(710e) Data-Based Monitoring and Retuning of Low-Level PID Control Loops

Model predictive control (MPC) is widely used in industry because of its ability to handle input/state constraints and to incorporate optimization considerations in a single formulation. In general, in the calculation of the optimal input trajectories for the manipulated inputs via MPC, the dynamics of the corresponding control actuators that will implement the control actions computed by the MPC are neglected  and the MPC-computed control actions are assumed to be directly implemented by the control actuators. However, in practice, these control actuators have their own specific dynamics. As a result of this, there are always discrepancies (i.e., time lags, magnitude differences, etc.) between the actual control actions applied to the process by the control actuators and the actions requested by the MPC. To mitigate the influence of these discrepancies in closed-loop performance, PID controllers (typically called "low-level" PID controllers) are usually implemented on the control actuators to regulate the outputs of the actuators at the values requested by the MPC. In this case, the tuning of the PID controllers is critical for the overall control actuator and closed-loop system performance. An actuator with a well-tuned PID controller can effectively implement the actions requested by the MPC; whereas, an actuator with a poorly-tuned PID controller may reduce the performance of the closed-loop system dramatically or may even cause instability of the closed-loop system.

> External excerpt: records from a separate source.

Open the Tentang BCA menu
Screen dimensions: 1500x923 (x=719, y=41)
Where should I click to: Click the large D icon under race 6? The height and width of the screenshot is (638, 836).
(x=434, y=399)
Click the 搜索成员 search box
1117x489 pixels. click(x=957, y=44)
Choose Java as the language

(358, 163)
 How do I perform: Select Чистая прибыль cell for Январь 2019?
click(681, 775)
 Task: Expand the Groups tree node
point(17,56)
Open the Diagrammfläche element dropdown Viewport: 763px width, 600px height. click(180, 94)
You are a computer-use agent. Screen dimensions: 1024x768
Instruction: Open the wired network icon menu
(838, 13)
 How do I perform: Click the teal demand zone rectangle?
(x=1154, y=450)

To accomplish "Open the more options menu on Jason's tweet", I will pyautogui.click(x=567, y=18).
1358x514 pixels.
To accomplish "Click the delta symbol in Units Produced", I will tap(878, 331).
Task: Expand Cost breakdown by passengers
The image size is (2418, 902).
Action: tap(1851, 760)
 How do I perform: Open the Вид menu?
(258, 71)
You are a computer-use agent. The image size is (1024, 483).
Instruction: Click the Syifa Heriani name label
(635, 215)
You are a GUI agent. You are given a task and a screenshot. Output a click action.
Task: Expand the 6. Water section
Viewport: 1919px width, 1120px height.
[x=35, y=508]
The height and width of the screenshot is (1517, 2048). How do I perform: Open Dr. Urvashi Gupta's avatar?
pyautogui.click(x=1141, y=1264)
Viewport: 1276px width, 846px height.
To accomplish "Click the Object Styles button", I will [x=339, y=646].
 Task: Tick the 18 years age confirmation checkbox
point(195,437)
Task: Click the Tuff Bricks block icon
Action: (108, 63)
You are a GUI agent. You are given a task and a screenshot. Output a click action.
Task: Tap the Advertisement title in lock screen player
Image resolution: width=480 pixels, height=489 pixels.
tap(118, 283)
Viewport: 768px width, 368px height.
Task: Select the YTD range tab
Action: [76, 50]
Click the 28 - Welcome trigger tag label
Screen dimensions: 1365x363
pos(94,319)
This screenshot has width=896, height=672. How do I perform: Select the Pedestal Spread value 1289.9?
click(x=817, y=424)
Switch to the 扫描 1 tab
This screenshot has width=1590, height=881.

In the present work, we design a monitoring system to detect poorly-tuned PID controller used to regulate control actuators. The monitoring system employs a model-based dynamic  filter used to compute suitable residuals that are influenced by PID controller behavior and threshold-levels that are computed from historical  closed-loop process data under normal operation to detect and isolate poorly-tuned low-level PID controllers. The  monitoring scheme   captures the difference between the response of the outputs of the closed-loop process as  obtained by the measurement sensors and the expected behavior under well-tuned PID controllers in order to detect poor PID tunings in the actuators. Some criteria are also developed to differentiate a poor PID tuning from an actuator fault based on the evolution of the magnitude and rate of change of the  with respect to time.  An automatic strategy for retuning the poorly-tuned PID controllers is also discussed. An example of a  nonlinear reactor-separator process network under an MPC controller with its actuators under low-level PID controllers is used to demonstrate the approach.